Do we go back to chaperones?
Do we shame people who have sex outside of marriage? Arrest them?
Do we try to use praise rather than shame? (That was working to stop racism until around 2008.)
What do we do?
How can we find our way back from the battlefield?
Very good post and very good question.
"What should we do now?"
Since I'm a man, I cannot really answer that for you, but only offer perspective and maybe suggestions.
They would go in this order:
1. Dump the F'ing radical feminists (opportunists) that led you down this path of destruction and never really cared about you - past the numbers you added to their pursuit of power, money and influence at all costs. Contrary to the propaganda they fed you, men were not the ones who told you to loathe yourselves and everything that made you women...that was your destructive radical sisters.
2. Figure out what being a woman is and means - and then teach that to the next generations of females, as fast as you can. The radicals have always fought their wars based on attrition. They infiltrate a group, subvert it and then turn it against itself - knowing the destructive orthodoxy will spread like a cancer, from member to member. So you are fighting a numbers war and you're way behind. If you really want to find your way back to a baseline, then you need to makeup the ground they've taken and then surpass them. Keep in mind they are making converts hourly.
3. Drop the lie of "winner or loser". That was sold to you to keep you on the plantation. It's no longer relevant, if it ever was and it's an unquantifiable goal. Since their definition of "win" was ever moving and changing, you were never meant to achieve it - only be held in a battle that kept you controlled and subjugated, by the radfems for their own purposes. How else could they get women, to kill unborn women - while cheering and chanting "women's rights are human rights"?
4. Understand that as much as you've been told that men see you as chattel, it's the radfems that saw and treated you like fungible tokens. This is evident in their support for the new women - you know...the ones with penises. Matter of fact, you women who refuse to accept your new "sisters", are immediately attacked by those same radfems, that only the day prior stood shoulder to shoulder with you, in the "war of the sexes".
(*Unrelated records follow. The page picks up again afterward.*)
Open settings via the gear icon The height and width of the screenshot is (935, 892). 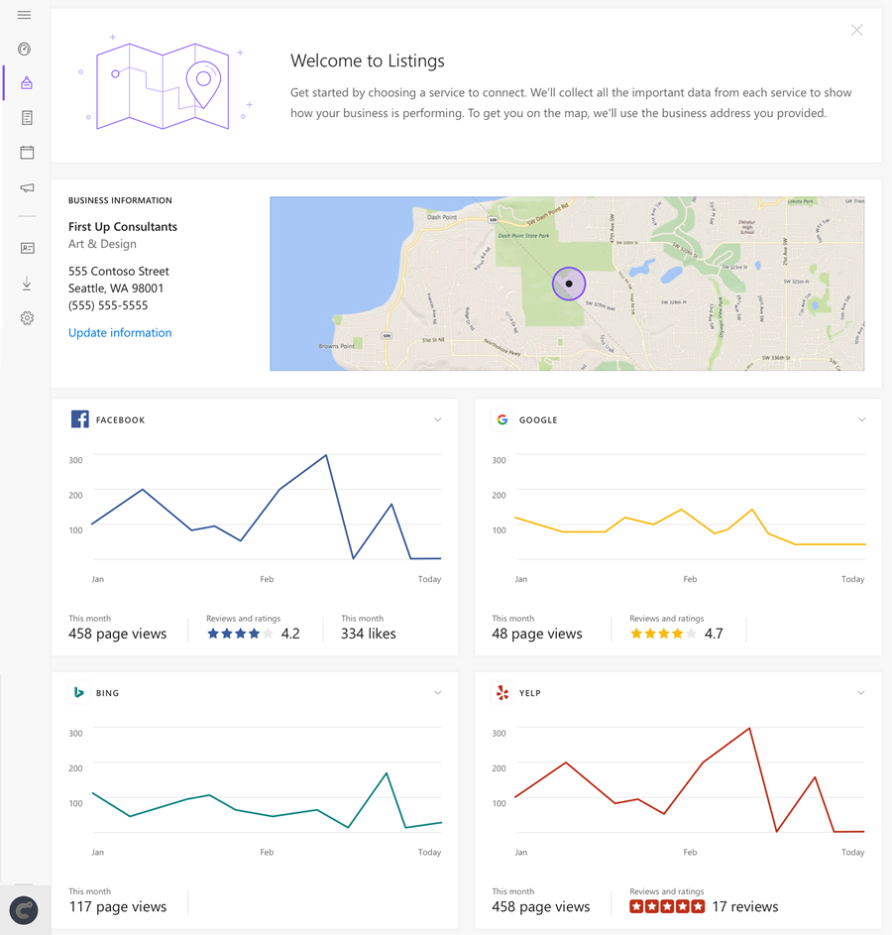point(26,317)
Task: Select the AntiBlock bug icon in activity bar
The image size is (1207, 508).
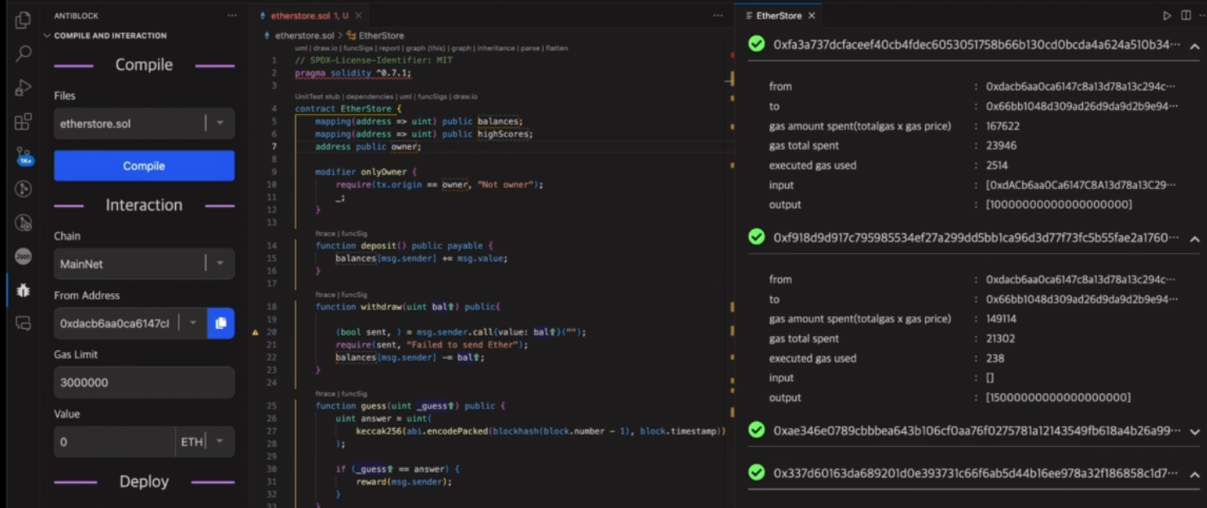Action: point(23,290)
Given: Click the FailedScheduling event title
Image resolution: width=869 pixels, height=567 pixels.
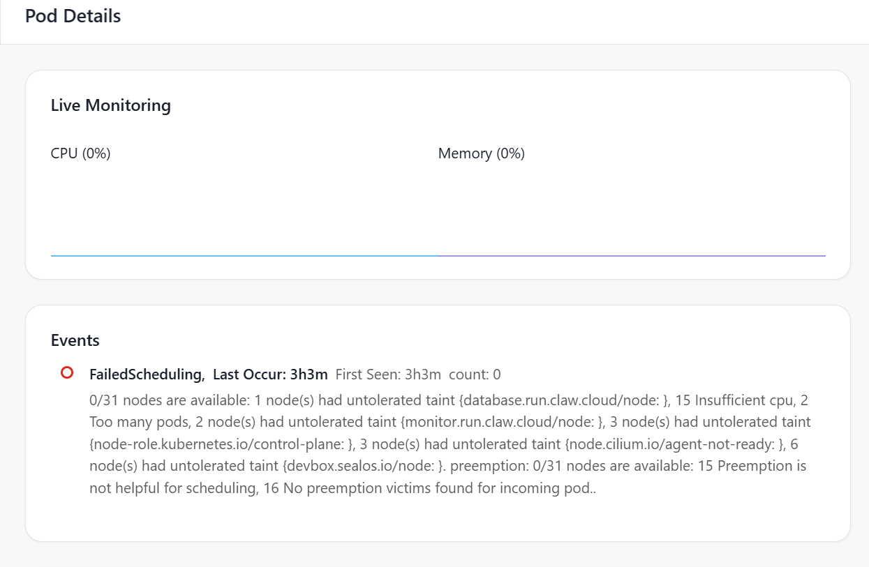Looking at the screenshot, I should coord(146,375).
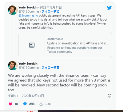Open the top @YS_3Commas handle
123x112 pixels.
29,11
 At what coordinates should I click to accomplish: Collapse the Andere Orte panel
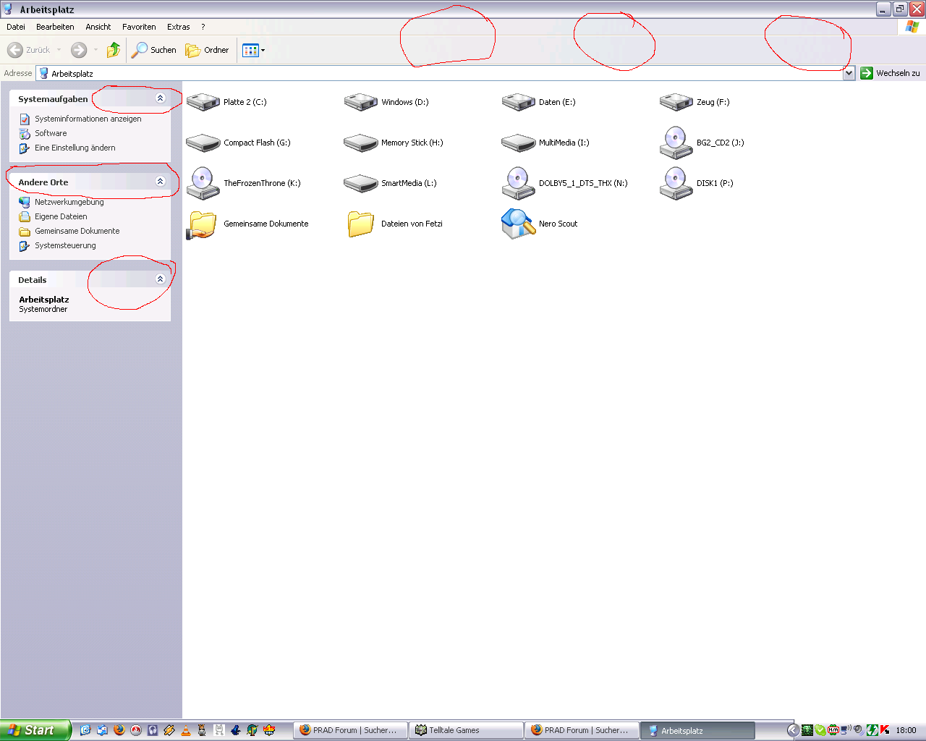click(x=161, y=182)
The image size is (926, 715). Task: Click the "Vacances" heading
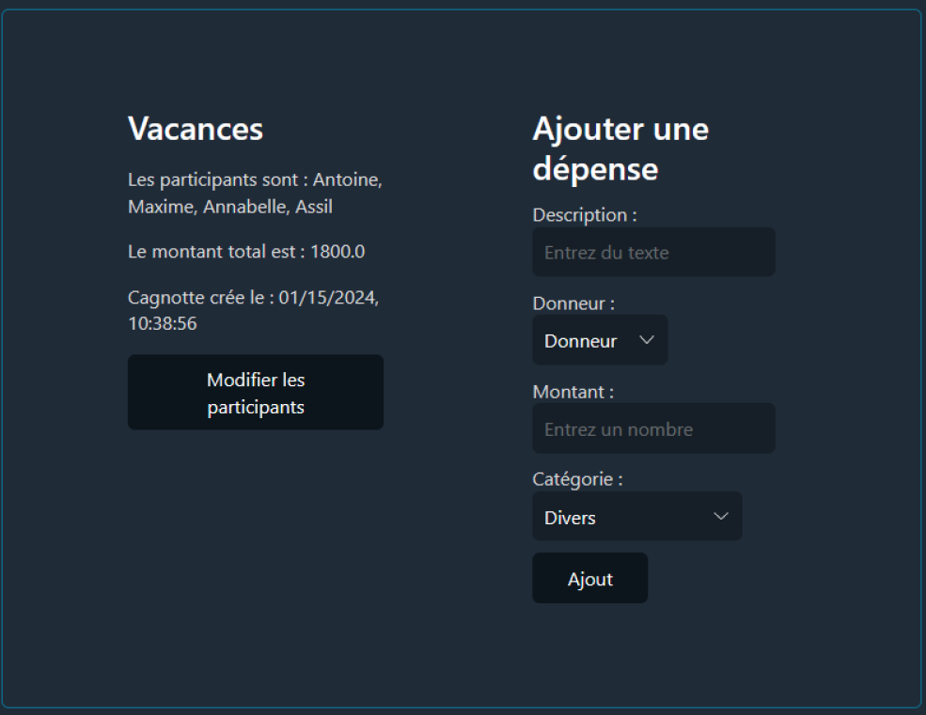pyautogui.click(x=195, y=129)
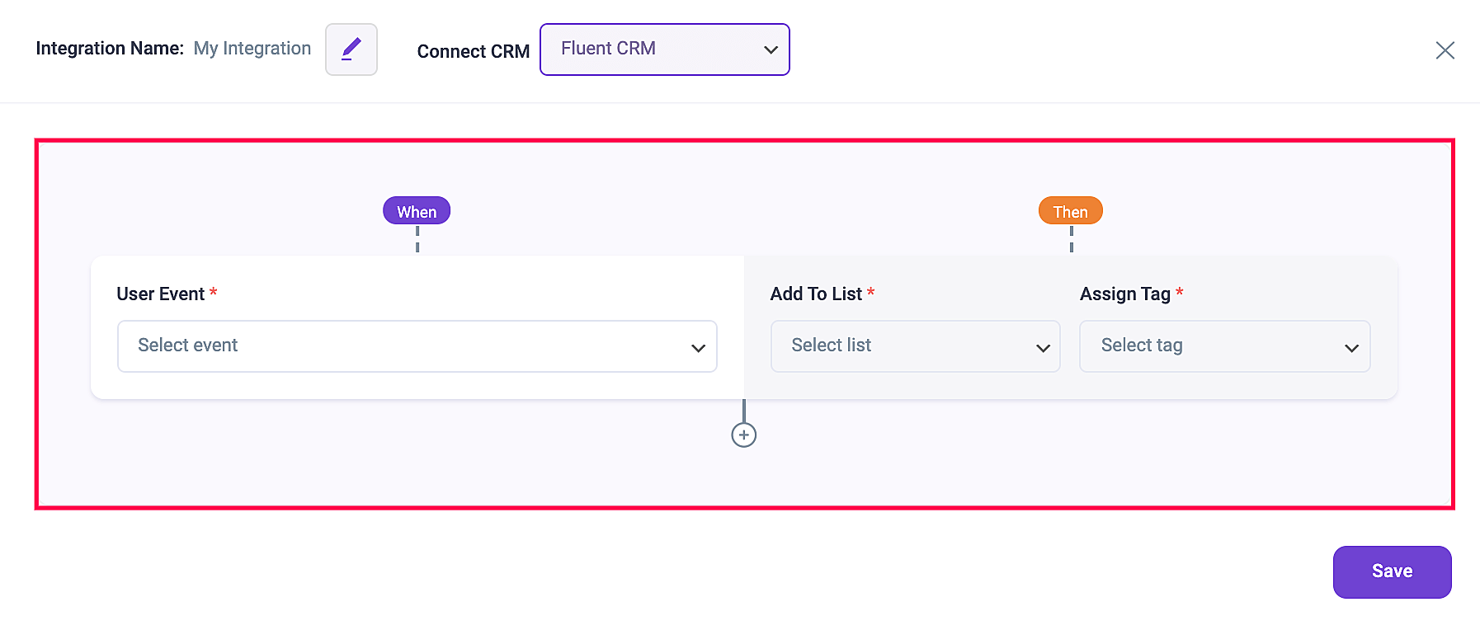Edit the integration name with pencil icon

[x=351, y=49]
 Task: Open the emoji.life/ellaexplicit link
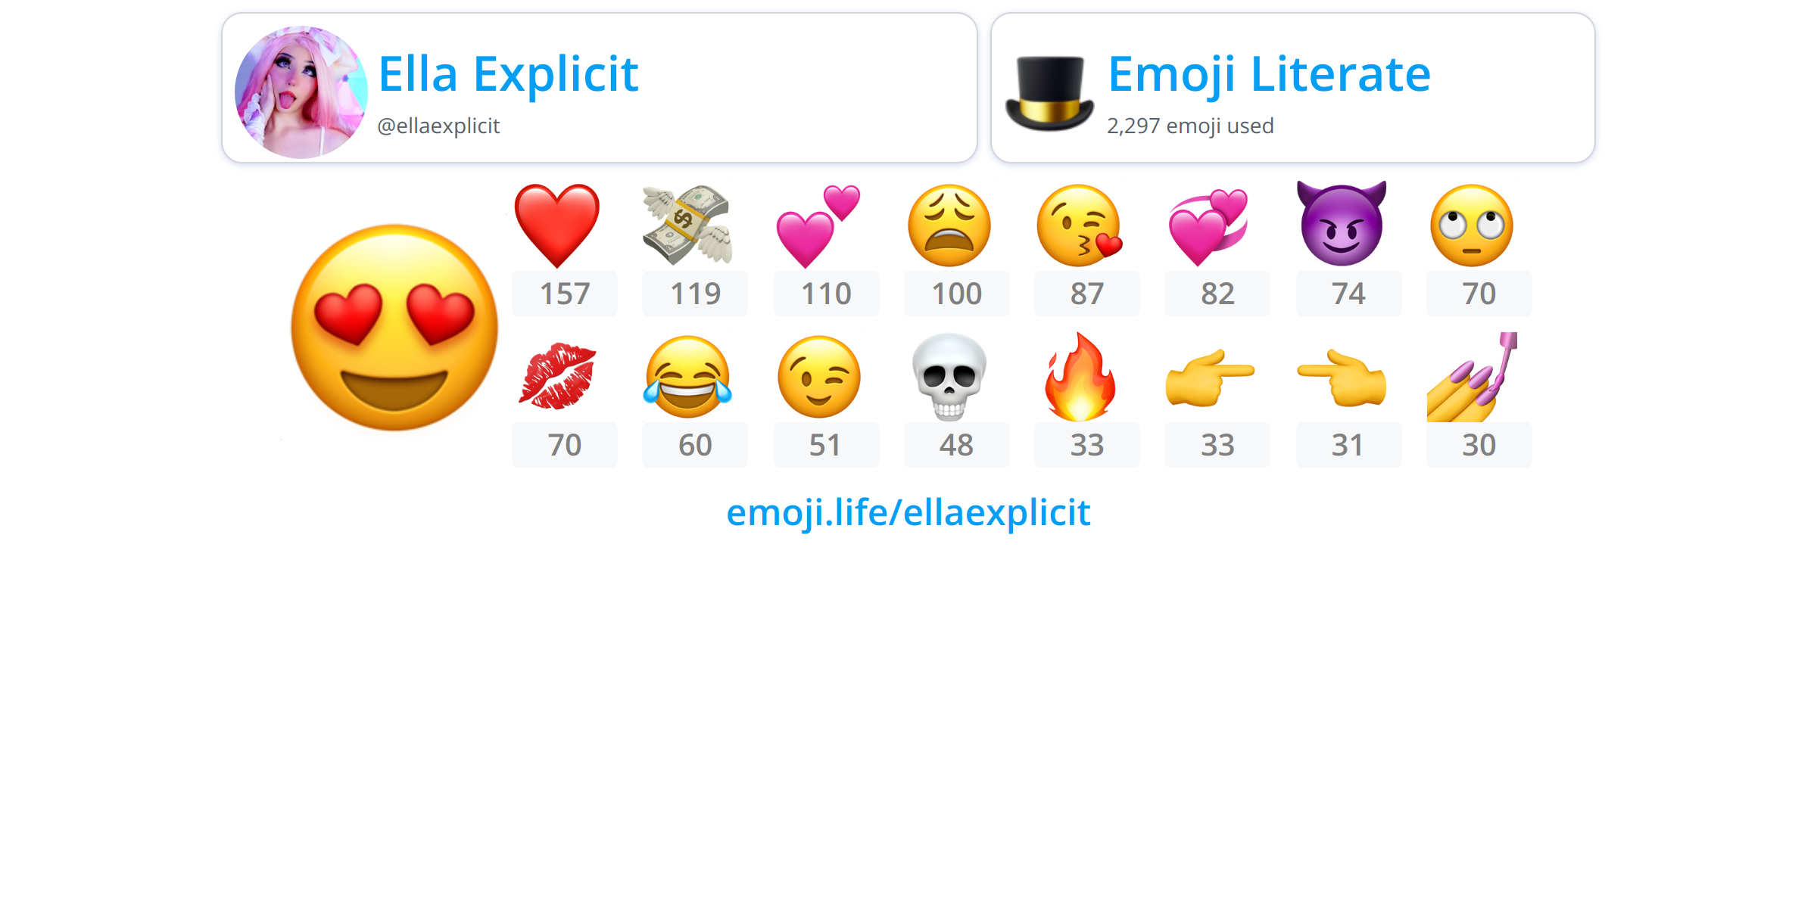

5. Unlearn the lessons you've been taught by the radfems - make it opposites day. Anything they told you is wrong, so the opposite - on the whole - must be right. Prostitution is not sex work; Promiscuity is not empowering and liberating; men are not the enemy; being told you are attractive is not sexual abuse; having a door held open for you by a man is not misogyny; eye contact from a man is not rape; homemakers and stay at home mothers are not stupid, dumb, dupes or handmaids in a tale and abortions are not empowering, healthcare or human rights.
6. Guard against letting radicals back into your groups. Watch the walls well and be wary. They come in all forms and have all manner of subversion to sell.
7. Cut away the dead skin. Some will not be able to be saved. Let them go. War of attrition, remember? You don't have time to waste.
8. Learn to appreciate who you are as a woman, which means setting personal boundaries, norms and morals. This is not a hive mind, group think, or collective dogma. You can't become you, if you're a drone in the collective - which is what they sold you in the first place.
9. Lastly seek out others and form your own liberated (from the radfems) groups to support one another and not tear each other apart.
10. Ok, this is the last one - more a request for all women - do not indulge in the fish lips, fake boobs, airbrush make-up and hooker fashion, that they are trying hard to make the norm. Yup, many of us men will turn our heads to look, but even the guys that do, think the package looks clownish.
All the above really isn't just applicable to escaping the radfem capture, women seem to have fallen victim to, but applies to any group that finds it's been taken over by radicals and is being destroyed from the inside out. These days, that's all of us, on some level.
No time to waste.
Probably best to reset. Repeal the 19th. See where we go from there. We beat R v W and now we are watching the GOPe throw that away. Put Chesterton's fences back up. See where we get from there.